What you will do:
Reproduce the material below, changing every "GUI agent" to "interface agent" and leaving everything else as it is.

Given data:
>>>>

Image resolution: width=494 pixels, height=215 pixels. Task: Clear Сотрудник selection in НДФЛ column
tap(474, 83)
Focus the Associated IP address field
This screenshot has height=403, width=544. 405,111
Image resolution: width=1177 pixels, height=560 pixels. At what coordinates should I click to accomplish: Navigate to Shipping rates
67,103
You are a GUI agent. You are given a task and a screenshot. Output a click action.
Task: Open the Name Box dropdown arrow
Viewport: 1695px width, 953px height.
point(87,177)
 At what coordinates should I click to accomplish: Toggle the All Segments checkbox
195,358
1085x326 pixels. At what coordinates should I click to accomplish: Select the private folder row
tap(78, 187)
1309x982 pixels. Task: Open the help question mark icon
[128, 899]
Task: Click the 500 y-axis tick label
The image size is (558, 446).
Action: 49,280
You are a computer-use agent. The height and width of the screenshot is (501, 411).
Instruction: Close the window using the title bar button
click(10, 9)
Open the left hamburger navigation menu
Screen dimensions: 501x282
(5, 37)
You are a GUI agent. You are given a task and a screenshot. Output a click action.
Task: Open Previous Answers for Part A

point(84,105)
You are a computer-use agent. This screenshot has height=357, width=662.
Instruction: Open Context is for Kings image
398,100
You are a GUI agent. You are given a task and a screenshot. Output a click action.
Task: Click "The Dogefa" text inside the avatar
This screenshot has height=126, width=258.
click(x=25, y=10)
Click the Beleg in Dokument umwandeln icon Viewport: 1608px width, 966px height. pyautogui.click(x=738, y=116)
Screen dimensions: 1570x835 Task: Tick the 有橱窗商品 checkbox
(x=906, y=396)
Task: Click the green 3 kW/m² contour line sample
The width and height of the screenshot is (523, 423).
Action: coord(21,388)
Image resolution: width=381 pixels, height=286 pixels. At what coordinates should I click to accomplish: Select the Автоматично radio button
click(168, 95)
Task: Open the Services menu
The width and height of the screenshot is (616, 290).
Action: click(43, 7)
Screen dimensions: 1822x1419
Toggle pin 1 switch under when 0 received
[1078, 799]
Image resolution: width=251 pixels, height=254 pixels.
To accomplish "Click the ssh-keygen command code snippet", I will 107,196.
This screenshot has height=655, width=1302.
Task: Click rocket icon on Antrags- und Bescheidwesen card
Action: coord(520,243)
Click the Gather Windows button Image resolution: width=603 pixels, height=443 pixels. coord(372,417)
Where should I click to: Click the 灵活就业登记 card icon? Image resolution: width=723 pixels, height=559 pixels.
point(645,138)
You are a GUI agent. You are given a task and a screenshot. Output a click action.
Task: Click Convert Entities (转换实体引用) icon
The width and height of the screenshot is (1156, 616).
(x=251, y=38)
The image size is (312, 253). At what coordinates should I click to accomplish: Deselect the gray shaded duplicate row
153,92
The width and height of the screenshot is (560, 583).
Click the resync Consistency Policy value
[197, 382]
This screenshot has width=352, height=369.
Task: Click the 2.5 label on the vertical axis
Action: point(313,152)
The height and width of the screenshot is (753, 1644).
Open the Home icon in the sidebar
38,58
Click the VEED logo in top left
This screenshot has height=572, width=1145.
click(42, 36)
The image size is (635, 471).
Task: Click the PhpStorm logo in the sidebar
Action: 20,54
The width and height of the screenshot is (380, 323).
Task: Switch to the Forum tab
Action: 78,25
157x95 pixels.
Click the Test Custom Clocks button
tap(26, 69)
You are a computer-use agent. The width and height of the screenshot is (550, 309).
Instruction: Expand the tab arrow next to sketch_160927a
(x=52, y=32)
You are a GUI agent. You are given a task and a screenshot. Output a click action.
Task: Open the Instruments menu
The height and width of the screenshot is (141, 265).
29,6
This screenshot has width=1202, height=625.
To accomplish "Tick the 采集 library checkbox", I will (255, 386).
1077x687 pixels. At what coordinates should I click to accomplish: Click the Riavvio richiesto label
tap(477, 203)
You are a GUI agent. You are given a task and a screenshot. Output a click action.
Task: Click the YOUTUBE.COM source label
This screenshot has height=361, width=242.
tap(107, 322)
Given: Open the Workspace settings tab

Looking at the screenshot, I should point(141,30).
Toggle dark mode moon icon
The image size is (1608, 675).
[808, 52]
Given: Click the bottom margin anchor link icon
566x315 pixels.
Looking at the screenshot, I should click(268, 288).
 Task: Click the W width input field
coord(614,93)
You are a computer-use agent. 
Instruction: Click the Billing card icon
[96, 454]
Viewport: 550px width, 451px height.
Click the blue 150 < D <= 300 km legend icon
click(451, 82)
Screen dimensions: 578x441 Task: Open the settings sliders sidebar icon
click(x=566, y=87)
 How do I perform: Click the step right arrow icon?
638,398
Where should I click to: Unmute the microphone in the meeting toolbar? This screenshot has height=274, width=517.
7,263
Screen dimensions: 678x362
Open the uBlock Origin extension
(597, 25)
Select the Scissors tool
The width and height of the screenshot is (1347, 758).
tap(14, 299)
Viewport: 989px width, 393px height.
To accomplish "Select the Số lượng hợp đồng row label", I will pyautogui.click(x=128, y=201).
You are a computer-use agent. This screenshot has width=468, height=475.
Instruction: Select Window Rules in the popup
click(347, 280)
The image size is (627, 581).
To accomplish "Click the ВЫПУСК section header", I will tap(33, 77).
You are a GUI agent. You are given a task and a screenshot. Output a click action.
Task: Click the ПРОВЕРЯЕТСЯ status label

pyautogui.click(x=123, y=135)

<<<<

Task result:
Image resolution: width=494 pixels, height=215 pixels. Task: Clear Сотрудник selection in НДФЛ column
tap(474, 83)
Focus the Associated IP address field
This screenshot has height=403, width=544. 405,111
Image resolution: width=1177 pixels, height=560 pixels. At what coordinates should I click to accomplish: Navigate to Shipping rates
67,103
You are a interface agent. You are given a task and a screenshot. Output a click action.
Task: Open the Name Box dropdown arrow
Viewport: 1695px width, 953px height.
point(87,177)
 At what coordinates should I click to accomplish: Toggle the All Segments checkbox
195,358
1085x326 pixels. At what coordinates should I click to accomplish: Select the private folder row
tap(78, 187)
1309x982 pixels. Task: Open the help question mark icon
[128, 899]
Task: Click the 500 y-axis tick label
The image size is (558, 446).
Action: 49,280
You are a computer-use agent. The height and width of the screenshot is (501, 411).
Instruction: Close the window using the title bar button
click(10, 9)
Open the left hamburger navigation menu
Screen dimensions: 501x282
(5, 37)
You are a interface agent. You are given a task and a screenshot. Output a click action.
Task: Open Previous Answers for Part A

point(84,105)
You are a computer-use agent. This screenshot has height=357, width=662.
Instruction: Open Context is for Kings image
398,100
You are a interface agent. You are given a task and a screenshot. Output a click action.
Task: Click "The Dogefa" text inside the avatar
This screenshot has height=126, width=258.
click(x=25, y=10)
Click the Beleg in Dokument umwandeln icon Viewport: 1608px width, 966px height. pyautogui.click(x=738, y=116)
Screen dimensions: 1570x835 Task: Tick the 有橱窗商品 checkbox
(x=906, y=396)
Task: Click the green 3 kW/m² contour line sample
The width and height of the screenshot is (523, 423).
Action: coord(21,388)
Image resolution: width=381 pixels, height=286 pixels. At what coordinates should I click to accomplish: Select the Автоматично radio button
click(168, 95)
Task: Open the Services menu
The width and height of the screenshot is (616, 290).
Action: click(43, 7)
Screen dimensions: 1822x1419
Toggle pin 1 switch under when 0 received
[1078, 799]
Image resolution: width=251 pixels, height=254 pixels.
To accomplish "Click the ssh-keygen command code snippet", I will 107,196.
This screenshot has height=655, width=1302.
Task: Click rocket icon on Antrags- und Bescheidwesen card
Action: coord(520,243)
Click the Gather Windows button Image resolution: width=603 pixels, height=443 pixels. coord(372,417)
Where should I click to: Click the 灵活就业登记 card icon? Image resolution: width=723 pixels, height=559 pixels.
point(645,138)
You are a interface agent. You are given a task and a screenshot. Output a click action.
Task: Click Convert Entities (转换实体引用) icon
The width and height of the screenshot is (1156, 616).
(x=251, y=38)
The image size is (312, 253). At what coordinates should I click to accomplish: Deselect the gray shaded duplicate row
153,92
The width and height of the screenshot is (560, 583).
Click the resync Consistency Policy value
[197, 382]
This screenshot has width=352, height=369.
Task: Click the 2.5 label on the vertical axis
Action: point(313,152)
The height and width of the screenshot is (753, 1644).
Open the Home icon in the sidebar
38,58
Click the VEED logo in top left
This screenshot has height=572, width=1145.
click(42, 36)
The image size is (635, 471).
Task: Click the PhpStorm logo in the sidebar
Action: 20,54
The width and height of the screenshot is (380, 323).
Task: Switch to the Forum tab
Action: 78,25
157x95 pixels.
Click the Test Custom Clocks button
tap(26, 69)
You are a computer-use agent. The width and height of the screenshot is (550, 309).
Instruction: Expand the tab arrow next to sketch_160927a
(x=52, y=32)
You are a interface agent. You are given a task and a screenshot. Output a click action.
Task: Open the Instruments menu
The height and width of the screenshot is (141, 265).
29,6
This screenshot has width=1202, height=625.
To accomplish "Tick the 采集 library checkbox", I will (255, 386).
1077x687 pixels. At what coordinates should I click to accomplish: Click the Riavvio richiesto label
tap(477, 203)
You are a interface agent. You are given a task and a screenshot. Output a click action.
Task: Click the YOUTUBE.COM source label
This screenshot has height=361, width=242.
tap(107, 322)
Given: Open the Workspace settings tab

Looking at the screenshot, I should point(141,30).
Toggle dark mode moon icon
The image size is (1608, 675).
[808, 52]
Given: Click the bottom margin anchor link icon
566x315 pixels.
Looking at the screenshot, I should click(268, 288).
 Task: Click the W width input field
coord(614,93)
You are a computer-use agent. 
Instruction: Click the Billing card icon
[96, 454]
Viewport: 550px width, 451px height.
Click the blue 150 < D <= 300 km legend icon
click(451, 82)
Screen dimensions: 578x441 Task: Open the settings sliders sidebar icon
click(x=566, y=87)
 How do I perform: Click the step right arrow icon?
638,398
Where should I click to: Unmute the microphone in the meeting toolbar? This screenshot has height=274, width=517.
7,263
Screen dimensions: 678x362
Open the uBlock Origin extension
(597, 25)
Select the Scissors tool
The width and height of the screenshot is (1347, 758).
tap(14, 299)
Viewport: 989px width, 393px height.
To accomplish "Select the Số lượng hợp đồng row label", I will pyautogui.click(x=128, y=201).
You are a computer-use agent. This screenshot has width=468, height=475.
Instruction: Select Window Rules in the popup
click(347, 280)
The image size is (627, 581).
To accomplish "Click the ВЫПУСК section header", I will tap(33, 77).
You are a interface agent. You are given a task and a screenshot. Output a click action.
Task: Click the ПРОВЕРЯЕТСЯ status label

pyautogui.click(x=123, y=135)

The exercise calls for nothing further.